* **Record excerpts**:
● ● ●

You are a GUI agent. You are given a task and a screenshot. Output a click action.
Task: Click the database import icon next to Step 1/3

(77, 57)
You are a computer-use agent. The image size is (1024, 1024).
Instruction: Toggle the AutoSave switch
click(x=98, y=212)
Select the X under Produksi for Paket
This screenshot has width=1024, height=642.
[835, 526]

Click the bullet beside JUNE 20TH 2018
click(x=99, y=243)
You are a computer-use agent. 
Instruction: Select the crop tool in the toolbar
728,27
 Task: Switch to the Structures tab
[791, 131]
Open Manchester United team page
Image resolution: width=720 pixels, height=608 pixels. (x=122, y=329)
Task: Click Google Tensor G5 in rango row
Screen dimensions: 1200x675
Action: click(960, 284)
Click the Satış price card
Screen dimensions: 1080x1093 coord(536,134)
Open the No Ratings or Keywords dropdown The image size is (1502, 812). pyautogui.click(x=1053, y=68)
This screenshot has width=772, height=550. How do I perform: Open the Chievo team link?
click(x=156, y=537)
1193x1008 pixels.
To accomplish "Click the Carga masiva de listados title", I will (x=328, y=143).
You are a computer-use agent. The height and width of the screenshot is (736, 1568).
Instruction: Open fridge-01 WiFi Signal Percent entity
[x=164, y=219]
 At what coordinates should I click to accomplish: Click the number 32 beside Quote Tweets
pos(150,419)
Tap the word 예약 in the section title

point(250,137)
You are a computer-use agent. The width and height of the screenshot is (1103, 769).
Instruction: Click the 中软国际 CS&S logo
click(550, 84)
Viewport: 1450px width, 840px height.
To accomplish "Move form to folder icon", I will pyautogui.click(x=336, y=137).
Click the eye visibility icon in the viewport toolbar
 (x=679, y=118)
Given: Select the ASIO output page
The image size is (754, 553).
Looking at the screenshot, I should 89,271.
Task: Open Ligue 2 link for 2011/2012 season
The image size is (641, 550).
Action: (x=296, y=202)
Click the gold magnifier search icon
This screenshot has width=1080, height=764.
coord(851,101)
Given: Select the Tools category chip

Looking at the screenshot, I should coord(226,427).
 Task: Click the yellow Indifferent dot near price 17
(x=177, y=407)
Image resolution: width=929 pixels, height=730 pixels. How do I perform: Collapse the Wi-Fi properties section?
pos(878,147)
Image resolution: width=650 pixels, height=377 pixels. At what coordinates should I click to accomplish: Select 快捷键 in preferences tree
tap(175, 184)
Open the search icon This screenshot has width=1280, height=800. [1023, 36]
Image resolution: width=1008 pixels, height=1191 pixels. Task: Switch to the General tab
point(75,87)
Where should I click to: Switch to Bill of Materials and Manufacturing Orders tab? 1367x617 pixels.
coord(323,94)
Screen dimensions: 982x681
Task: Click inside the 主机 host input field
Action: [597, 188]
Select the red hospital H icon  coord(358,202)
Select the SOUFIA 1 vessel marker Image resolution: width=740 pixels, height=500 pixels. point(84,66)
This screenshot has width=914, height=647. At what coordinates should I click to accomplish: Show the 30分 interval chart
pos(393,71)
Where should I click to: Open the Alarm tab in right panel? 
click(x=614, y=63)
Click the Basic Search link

● ● ●

* **What to produce**: In the listing above, find the line containing "Select the X under Produksi for Paket" and the line containing "You are a computer-use agent. The width", then repeat those two lines and everything between them exactly.

* **Written response**:
Select the X under Produksi for Paket
This screenshot has width=1024, height=642.
[835, 526]

Click the bullet beside JUNE 20TH 2018
click(x=99, y=243)
You are a computer-use agent. 
Instruction: Select the crop tool in the toolbar
728,27
 Task: Switch to the Structures tab
[791, 131]
Open Manchester United team page
Image resolution: width=720 pixels, height=608 pixels. (x=122, y=329)
Task: Click Google Tensor G5 in rango row
Screen dimensions: 1200x675
Action: click(960, 284)
Click the Satış price card
Screen dimensions: 1080x1093 coord(536,134)
Open the No Ratings or Keywords dropdown The image size is (1502, 812). pyautogui.click(x=1053, y=68)
This screenshot has width=772, height=550. How do I perform: Open the Chievo team link?
click(x=156, y=537)
1193x1008 pixels.
To accomplish "Click the Carga masiva de listados title", I will (x=328, y=143).
You are a computer-use agent. The height and width of the screenshot is (736, 1568).
Instruction: Open fridge-01 WiFi Signal Percent entity
[x=164, y=219]
 At what coordinates should I click to accomplish: Click the number 32 beside Quote Tweets
pos(150,419)
Tap the word 예약 in the section title

point(250,137)
You are a computer-use agent. The width and height of the screenshot is (1103, 769).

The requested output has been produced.